- **TASK MATERIAL**
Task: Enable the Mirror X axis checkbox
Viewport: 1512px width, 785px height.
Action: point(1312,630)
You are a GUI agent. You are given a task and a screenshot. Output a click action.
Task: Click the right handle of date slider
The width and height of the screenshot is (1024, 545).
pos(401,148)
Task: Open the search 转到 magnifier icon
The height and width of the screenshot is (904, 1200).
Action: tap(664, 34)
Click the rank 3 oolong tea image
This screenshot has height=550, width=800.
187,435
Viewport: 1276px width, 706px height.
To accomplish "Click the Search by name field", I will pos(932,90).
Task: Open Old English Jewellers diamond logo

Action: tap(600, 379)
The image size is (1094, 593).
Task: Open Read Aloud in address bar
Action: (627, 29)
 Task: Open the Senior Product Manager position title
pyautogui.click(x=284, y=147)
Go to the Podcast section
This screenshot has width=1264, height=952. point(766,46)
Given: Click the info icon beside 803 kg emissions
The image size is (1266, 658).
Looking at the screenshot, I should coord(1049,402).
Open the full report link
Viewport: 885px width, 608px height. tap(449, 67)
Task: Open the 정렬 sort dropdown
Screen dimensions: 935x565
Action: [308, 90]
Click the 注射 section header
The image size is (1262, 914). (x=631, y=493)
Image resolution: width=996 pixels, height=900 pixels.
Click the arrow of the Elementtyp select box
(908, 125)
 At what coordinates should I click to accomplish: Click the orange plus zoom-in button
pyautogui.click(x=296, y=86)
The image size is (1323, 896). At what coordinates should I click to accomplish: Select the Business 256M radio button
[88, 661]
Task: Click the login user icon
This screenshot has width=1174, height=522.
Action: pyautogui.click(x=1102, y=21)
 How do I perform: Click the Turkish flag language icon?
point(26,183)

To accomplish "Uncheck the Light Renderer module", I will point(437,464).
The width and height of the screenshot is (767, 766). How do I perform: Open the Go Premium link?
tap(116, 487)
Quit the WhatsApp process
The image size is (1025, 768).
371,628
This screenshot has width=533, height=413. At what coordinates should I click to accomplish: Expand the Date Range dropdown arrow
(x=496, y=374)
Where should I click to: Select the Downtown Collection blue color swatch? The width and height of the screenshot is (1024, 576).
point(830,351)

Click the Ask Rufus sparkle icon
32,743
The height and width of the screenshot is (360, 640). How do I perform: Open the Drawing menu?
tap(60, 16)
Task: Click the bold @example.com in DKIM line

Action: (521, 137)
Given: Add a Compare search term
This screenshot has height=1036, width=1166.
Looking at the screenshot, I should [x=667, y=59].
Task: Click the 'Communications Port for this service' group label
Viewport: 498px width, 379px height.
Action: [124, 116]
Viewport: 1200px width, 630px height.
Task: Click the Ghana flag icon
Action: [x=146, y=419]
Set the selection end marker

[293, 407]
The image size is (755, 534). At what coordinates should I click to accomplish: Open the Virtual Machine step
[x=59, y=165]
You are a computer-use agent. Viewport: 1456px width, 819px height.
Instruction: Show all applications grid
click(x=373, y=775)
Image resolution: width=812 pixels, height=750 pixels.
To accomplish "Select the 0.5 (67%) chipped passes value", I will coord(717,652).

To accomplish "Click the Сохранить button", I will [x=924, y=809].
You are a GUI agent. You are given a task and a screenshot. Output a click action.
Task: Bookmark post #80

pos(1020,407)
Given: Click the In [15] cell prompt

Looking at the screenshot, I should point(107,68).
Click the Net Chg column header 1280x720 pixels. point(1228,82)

- **WHAT IS NEEDED**
What you return should match the listing above exactly.

- **THE COMPLETED TASK**
Task: Enable the Mirror X axis checkbox
Viewport: 1512px width, 785px height.
Action: point(1312,630)
You are a GUI agent. You are given a task and a screenshot. Output a click action.
Task: Click the right handle of date slider
The width and height of the screenshot is (1024, 545).
pos(401,148)
Task: Open the search 转到 magnifier icon
The height and width of the screenshot is (904, 1200).
Action: tap(664, 34)
Click the rank 3 oolong tea image
This screenshot has height=550, width=800.
187,435
Viewport: 1276px width, 706px height.
To accomplish "Click the Search by name field", I will pos(932,90).
Task: Open Old English Jewellers diamond logo

Action: tap(600, 379)
The image size is (1094, 593).
Task: Open Read Aloud in address bar
Action: (627, 29)
 Task: Open the Senior Product Manager position title
pyautogui.click(x=284, y=147)
Go to the Podcast section
This screenshot has width=1264, height=952. point(766,46)
Given: Click the info icon beside 803 kg emissions
The image size is (1266, 658).
Looking at the screenshot, I should coord(1049,402).
Open the full report link
Viewport: 885px width, 608px height. tap(449, 67)
Task: Open the 정렬 sort dropdown
Screen dimensions: 935x565
Action: [308, 90]
Click the 注射 section header
The image size is (1262, 914). (x=631, y=493)
Image resolution: width=996 pixels, height=900 pixels.
Click the arrow of the Elementtyp select box
(908, 125)
 At what coordinates should I click to accomplish: Click the orange plus zoom-in button
pyautogui.click(x=296, y=86)
The image size is (1323, 896). At what coordinates should I click to accomplish: Select the Business 256M radio button
[88, 661]
Task: Click the login user icon
This screenshot has width=1174, height=522.
Action: pyautogui.click(x=1102, y=21)
 How do I perform: Click the Turkish flag language icon?
point(26,183)

To accomplish "Uncheck the Light Renderer module", I will point(437,464).
The width and height of the screenshot is (767, 766). How do I perform: Open the Go Premium link?
tap(116, 487)
Quit the WhatsApp process
The image size is (1025, 768).
371,628
This screenshot has width=533, height=413. At what coordinates should I click to accomplish: Expand the Date Range dropdown arrow
(x=496, y=374)
Where should I click to: Select the Downtown Collection blue color swatch? The width and height of the screenshot is (1024, 576).
point(830,351)

Click the Ask Rufus sparkle icon
32,743
The height and width of the screenshot is (360, 640). How do I perform: Open the Drawing menu?
tap(60, 16)
Task: Click the bold @example.com in DKIM line

Action: (521, 137)
Given: Add a Compare search term
This screenshot has height=1036, width=1166.
Looking at the screenshot, I should [x=667, y=59].
Task: Click the 'Communications Port for this service' group label
Viewport: 498px width, 379px height.
Action: [124, 116]
Viewport: 1200px width, 630px height.
Task: Click the Ghana flag icon
Action: [x=146, y=419]
Set the selection end marker

[293, 407]
The image size is (755, 534). At what coordinates should I click to accomplish: Open the Virtual Machine step
[x=59, y=165]
You are a computer-use agent. Viewport: 1456px width, 819px height.
Instruction: Show all applications grid
click(x=373, y=775)
Image resolution: width=812 pixels, height=750 pixels.
To accomplish "Select the 0.5 (67%) chipped passes value", I will coord(717,652).

To accomplish "Click the Сохранить button", I will [x=924, y=809].
You are a GUI agent. You are given a task and a screenshot. Output a click action.
Task: Bookmark post #80

pos(1020,407)
Given: Click the In [15] cell prompt

Looking at the screenshot, I should point(107,68).
Click the Net Chg column header 1280x720 pixels. point(1228,82)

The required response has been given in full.